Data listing
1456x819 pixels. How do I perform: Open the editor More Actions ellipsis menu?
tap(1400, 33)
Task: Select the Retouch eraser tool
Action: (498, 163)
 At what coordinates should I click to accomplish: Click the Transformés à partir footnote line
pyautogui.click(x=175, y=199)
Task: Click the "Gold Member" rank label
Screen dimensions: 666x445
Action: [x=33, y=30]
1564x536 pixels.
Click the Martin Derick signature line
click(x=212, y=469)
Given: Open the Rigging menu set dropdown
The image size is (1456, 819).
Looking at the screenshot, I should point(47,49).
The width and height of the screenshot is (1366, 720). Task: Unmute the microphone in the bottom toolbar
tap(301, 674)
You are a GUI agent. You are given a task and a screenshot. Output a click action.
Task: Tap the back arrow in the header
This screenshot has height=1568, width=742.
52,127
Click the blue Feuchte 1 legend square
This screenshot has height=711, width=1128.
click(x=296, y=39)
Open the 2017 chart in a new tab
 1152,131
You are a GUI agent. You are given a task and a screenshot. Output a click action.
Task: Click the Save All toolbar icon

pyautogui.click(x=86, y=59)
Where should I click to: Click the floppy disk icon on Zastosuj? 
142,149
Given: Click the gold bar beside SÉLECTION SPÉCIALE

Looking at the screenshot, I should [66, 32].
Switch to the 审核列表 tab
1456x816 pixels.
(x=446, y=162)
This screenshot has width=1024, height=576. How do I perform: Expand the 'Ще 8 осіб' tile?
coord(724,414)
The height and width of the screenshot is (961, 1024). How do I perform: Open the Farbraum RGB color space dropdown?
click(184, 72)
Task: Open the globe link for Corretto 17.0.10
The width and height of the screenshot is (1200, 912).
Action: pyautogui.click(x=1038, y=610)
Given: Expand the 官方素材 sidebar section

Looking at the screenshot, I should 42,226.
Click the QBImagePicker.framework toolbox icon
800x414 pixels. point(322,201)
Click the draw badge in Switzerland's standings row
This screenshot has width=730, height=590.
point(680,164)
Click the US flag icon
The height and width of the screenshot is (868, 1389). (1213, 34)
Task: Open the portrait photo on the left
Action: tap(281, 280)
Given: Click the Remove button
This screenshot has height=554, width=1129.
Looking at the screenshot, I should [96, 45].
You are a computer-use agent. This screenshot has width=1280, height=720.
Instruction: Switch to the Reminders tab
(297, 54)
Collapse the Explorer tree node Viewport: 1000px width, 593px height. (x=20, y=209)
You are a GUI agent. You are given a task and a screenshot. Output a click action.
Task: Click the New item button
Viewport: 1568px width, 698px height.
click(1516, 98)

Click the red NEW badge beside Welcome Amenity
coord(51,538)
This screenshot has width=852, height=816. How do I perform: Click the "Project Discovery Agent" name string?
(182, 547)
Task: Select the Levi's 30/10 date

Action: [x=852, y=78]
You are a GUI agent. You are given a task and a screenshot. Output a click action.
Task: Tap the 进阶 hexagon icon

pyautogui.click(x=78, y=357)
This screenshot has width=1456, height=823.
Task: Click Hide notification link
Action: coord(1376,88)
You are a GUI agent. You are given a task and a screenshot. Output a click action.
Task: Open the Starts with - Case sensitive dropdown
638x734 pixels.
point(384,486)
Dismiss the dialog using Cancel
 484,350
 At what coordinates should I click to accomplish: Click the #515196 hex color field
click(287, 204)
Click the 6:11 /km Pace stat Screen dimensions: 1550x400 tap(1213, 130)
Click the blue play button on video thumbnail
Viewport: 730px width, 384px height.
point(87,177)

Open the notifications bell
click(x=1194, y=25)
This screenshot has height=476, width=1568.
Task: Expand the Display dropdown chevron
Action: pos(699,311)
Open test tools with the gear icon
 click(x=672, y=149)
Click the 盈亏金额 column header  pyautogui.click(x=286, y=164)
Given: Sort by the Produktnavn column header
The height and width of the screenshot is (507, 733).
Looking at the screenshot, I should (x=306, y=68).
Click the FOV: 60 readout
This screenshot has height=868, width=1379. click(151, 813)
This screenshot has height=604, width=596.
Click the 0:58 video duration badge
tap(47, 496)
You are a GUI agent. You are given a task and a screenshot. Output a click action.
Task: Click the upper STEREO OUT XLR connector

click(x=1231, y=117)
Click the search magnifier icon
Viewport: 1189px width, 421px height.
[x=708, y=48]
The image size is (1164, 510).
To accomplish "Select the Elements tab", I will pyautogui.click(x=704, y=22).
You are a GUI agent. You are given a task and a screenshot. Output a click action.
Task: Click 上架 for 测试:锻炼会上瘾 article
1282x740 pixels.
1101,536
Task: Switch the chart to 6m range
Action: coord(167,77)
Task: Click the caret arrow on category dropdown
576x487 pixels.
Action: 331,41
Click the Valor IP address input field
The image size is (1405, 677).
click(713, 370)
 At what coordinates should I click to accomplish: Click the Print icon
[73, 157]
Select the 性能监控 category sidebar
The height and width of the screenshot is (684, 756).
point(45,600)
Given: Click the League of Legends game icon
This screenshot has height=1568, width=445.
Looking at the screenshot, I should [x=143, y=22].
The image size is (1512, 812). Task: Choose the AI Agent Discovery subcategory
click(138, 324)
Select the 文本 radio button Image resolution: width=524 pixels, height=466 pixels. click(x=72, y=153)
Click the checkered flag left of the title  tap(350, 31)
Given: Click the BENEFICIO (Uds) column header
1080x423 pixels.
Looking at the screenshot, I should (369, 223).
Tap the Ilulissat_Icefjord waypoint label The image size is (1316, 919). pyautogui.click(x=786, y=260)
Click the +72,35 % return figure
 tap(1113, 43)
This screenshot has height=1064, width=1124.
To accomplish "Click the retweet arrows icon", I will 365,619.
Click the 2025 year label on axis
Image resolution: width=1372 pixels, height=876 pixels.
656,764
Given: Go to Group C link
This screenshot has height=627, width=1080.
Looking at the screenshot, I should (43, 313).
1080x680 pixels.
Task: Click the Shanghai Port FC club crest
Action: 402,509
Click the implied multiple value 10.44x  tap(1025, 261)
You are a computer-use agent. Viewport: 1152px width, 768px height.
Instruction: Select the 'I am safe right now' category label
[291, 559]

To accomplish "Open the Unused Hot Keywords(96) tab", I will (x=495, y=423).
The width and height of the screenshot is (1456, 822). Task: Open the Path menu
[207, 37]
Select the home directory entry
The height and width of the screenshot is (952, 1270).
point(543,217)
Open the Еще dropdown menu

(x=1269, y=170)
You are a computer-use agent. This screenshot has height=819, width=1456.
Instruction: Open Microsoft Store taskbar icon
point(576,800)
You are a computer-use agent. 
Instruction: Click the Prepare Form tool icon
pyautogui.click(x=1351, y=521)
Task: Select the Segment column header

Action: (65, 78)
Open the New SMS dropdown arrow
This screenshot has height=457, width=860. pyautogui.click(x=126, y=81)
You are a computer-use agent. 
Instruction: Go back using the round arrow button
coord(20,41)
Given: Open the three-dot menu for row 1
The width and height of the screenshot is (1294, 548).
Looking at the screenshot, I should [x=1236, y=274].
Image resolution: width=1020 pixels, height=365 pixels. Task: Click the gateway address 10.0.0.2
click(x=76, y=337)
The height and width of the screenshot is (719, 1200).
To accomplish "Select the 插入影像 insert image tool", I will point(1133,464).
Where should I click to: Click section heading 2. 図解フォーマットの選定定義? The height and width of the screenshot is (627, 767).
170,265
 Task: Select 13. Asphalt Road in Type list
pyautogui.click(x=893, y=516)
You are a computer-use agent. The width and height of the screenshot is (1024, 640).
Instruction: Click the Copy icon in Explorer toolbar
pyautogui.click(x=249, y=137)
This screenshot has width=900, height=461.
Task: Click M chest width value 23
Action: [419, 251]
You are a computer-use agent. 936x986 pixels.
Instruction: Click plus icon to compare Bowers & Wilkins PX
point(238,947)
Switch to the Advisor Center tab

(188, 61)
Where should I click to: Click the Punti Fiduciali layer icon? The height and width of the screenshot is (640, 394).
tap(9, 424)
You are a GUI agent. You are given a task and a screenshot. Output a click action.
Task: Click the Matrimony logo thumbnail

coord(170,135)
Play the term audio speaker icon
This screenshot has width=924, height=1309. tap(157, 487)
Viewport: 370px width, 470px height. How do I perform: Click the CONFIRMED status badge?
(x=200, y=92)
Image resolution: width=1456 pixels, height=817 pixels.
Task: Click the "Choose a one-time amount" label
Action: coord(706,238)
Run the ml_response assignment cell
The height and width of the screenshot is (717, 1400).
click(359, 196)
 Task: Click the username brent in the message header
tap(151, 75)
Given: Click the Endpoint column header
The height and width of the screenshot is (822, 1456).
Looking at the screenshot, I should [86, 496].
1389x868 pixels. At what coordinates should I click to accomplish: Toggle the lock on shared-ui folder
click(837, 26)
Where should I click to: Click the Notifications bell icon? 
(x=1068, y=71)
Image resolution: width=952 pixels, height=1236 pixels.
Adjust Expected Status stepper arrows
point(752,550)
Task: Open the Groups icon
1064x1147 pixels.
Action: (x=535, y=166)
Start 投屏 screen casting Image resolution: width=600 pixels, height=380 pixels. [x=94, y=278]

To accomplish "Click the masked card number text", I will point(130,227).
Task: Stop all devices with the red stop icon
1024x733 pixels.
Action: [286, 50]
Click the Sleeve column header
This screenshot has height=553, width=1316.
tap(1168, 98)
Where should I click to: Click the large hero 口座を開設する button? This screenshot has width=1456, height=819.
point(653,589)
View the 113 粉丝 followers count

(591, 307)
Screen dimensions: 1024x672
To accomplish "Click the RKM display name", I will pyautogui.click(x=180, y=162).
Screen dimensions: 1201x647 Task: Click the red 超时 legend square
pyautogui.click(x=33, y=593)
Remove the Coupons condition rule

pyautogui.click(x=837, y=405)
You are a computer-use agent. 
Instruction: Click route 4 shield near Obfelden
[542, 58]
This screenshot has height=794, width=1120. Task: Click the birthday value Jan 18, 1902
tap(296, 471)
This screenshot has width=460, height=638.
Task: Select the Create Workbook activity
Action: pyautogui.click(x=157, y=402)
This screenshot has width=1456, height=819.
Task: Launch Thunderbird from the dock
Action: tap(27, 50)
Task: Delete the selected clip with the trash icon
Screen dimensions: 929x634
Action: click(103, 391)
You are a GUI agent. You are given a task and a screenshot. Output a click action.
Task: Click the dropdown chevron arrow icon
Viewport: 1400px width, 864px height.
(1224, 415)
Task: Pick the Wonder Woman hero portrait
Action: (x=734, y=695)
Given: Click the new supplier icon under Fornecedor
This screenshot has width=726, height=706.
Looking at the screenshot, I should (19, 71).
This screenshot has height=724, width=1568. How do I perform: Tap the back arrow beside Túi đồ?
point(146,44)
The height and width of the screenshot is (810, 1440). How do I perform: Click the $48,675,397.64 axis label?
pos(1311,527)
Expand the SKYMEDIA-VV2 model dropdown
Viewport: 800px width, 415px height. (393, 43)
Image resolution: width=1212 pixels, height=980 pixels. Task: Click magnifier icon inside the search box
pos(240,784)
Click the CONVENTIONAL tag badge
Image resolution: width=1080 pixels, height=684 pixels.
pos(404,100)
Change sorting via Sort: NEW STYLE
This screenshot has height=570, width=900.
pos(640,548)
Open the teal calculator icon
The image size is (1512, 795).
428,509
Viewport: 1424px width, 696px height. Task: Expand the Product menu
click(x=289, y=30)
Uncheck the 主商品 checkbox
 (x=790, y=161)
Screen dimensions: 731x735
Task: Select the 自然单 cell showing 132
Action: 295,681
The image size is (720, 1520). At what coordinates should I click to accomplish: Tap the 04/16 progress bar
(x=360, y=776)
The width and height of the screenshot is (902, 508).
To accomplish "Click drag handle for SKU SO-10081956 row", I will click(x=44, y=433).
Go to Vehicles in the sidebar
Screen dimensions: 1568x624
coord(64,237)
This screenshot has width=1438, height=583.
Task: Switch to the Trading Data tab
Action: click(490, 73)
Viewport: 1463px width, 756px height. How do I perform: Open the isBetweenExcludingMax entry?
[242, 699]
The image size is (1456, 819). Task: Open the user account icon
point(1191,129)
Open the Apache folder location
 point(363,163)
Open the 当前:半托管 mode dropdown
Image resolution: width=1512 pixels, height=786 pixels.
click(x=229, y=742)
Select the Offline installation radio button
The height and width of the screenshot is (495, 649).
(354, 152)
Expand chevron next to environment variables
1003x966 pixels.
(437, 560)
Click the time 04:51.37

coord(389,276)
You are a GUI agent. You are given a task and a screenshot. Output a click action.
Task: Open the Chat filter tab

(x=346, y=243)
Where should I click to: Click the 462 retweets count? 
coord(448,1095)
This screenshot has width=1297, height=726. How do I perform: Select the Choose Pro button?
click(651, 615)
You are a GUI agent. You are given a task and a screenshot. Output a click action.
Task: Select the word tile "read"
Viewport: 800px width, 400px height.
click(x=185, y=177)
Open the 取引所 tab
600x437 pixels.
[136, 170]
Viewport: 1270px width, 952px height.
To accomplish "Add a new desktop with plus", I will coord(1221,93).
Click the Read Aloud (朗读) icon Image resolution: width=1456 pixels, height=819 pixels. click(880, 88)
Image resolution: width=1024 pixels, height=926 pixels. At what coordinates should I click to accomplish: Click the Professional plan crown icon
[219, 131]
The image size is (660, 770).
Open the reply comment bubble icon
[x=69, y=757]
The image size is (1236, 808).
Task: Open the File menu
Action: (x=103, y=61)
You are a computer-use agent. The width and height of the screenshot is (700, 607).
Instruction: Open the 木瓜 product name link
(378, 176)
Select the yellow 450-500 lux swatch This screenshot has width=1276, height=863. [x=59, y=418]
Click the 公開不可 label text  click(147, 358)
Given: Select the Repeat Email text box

▶ [DESCRIPTION OF THE TASK] Rewrite the rows from the line containing "Task: Select the Segment column header" through the line containing "coord(20,41)", changing "round arrow button" to "circular arrow button" and leaving everything else unchanged. Return only those lines.

▶ [FULL OUTPUT]
Task: Select the Segment column header

Action: (65, 78)
Open the New SMS dropdown arrow
This screenshot has height=457, width=860. pyautogui.click(x=126, y=81)
You are a computer-use agent. 
Instruction: Go back using the circular arrow button
coord(20,41)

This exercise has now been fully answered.